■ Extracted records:
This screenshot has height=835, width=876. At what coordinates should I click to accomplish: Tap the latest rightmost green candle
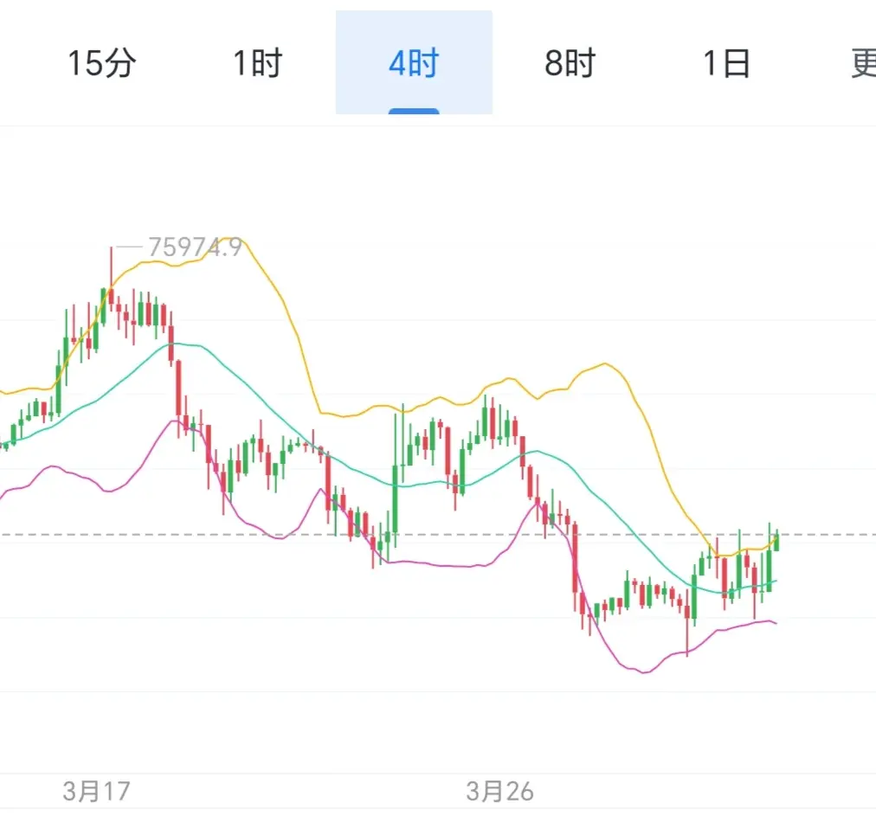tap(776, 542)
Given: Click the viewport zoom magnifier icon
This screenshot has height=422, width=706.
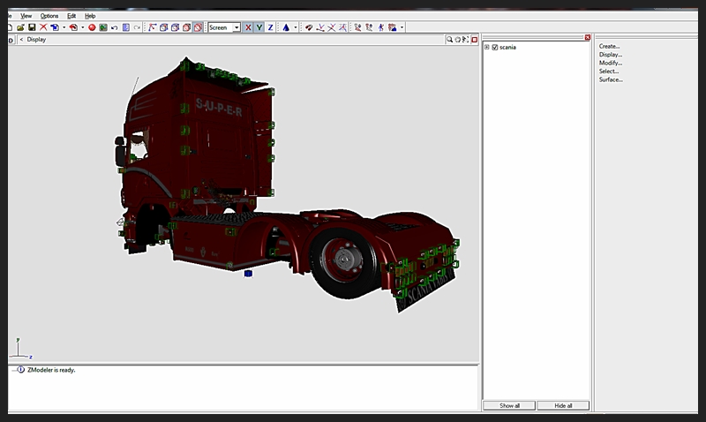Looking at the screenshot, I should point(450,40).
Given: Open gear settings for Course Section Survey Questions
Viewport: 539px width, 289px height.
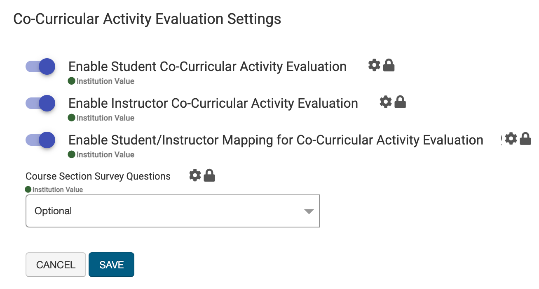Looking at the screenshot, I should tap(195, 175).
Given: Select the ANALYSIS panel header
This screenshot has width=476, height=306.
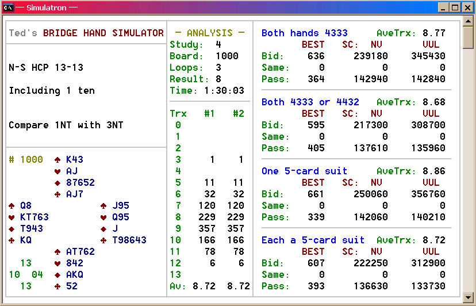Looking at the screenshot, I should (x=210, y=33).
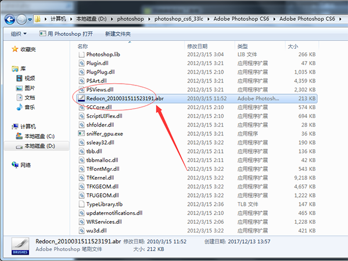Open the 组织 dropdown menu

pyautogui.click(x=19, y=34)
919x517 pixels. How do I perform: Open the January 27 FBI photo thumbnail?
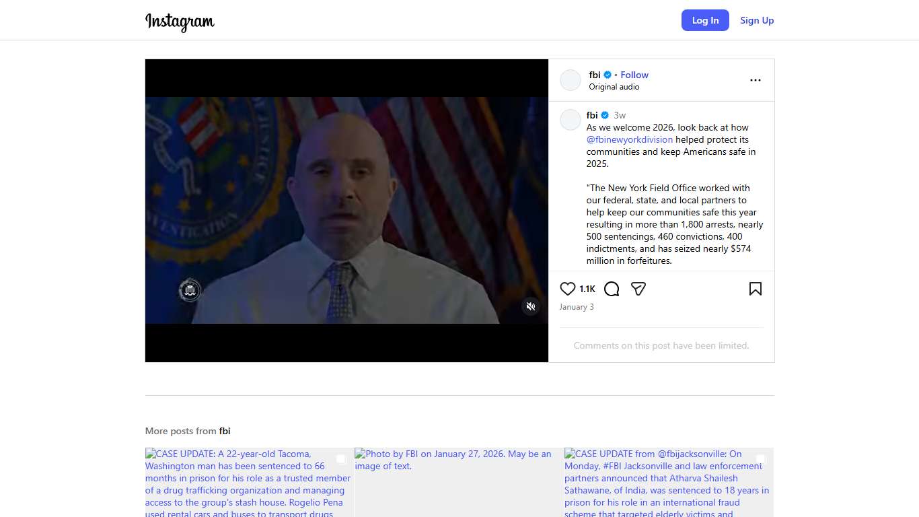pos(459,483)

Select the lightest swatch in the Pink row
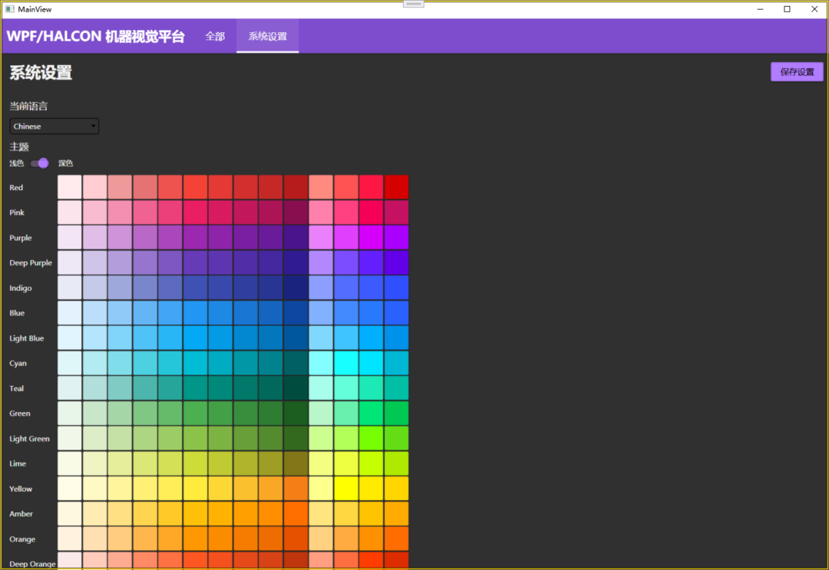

■ Exercise instructions: Relabel the data above by changing each "Given" to "Instruction" and leaving everything else unchanged. Omit the pictures from your answer.

■ Finished exercise:
This screenshot has height=835, width=876. At what coordinates should I click to accomplish: Tap the latest rightmost green candle
tap(776, 542)
Instruction: Click the viewport zoom magnifier icon
This screenshot has height=422, width=706.
Looking at the screenshot, I should point(450,40).
Instruction: Open gear settings for Course Section Survey Questions
Viewport: 539px width, 289px height.
Looking at the screenshot, I should tap(195, 175).
Instruction: Select the ANALYSIS panel header
This screenshot has width=476, height=306.
Looking at the screenshot, I should (x=210, y=33).
Open the 组织 dropdown menu

pyautogui.click(x=19, y=34)
919x517 pixels. How do I perform: Open the January 27 FBI photo thumbnail?
pos(459,483)

Select the lightest swatch in the Pink row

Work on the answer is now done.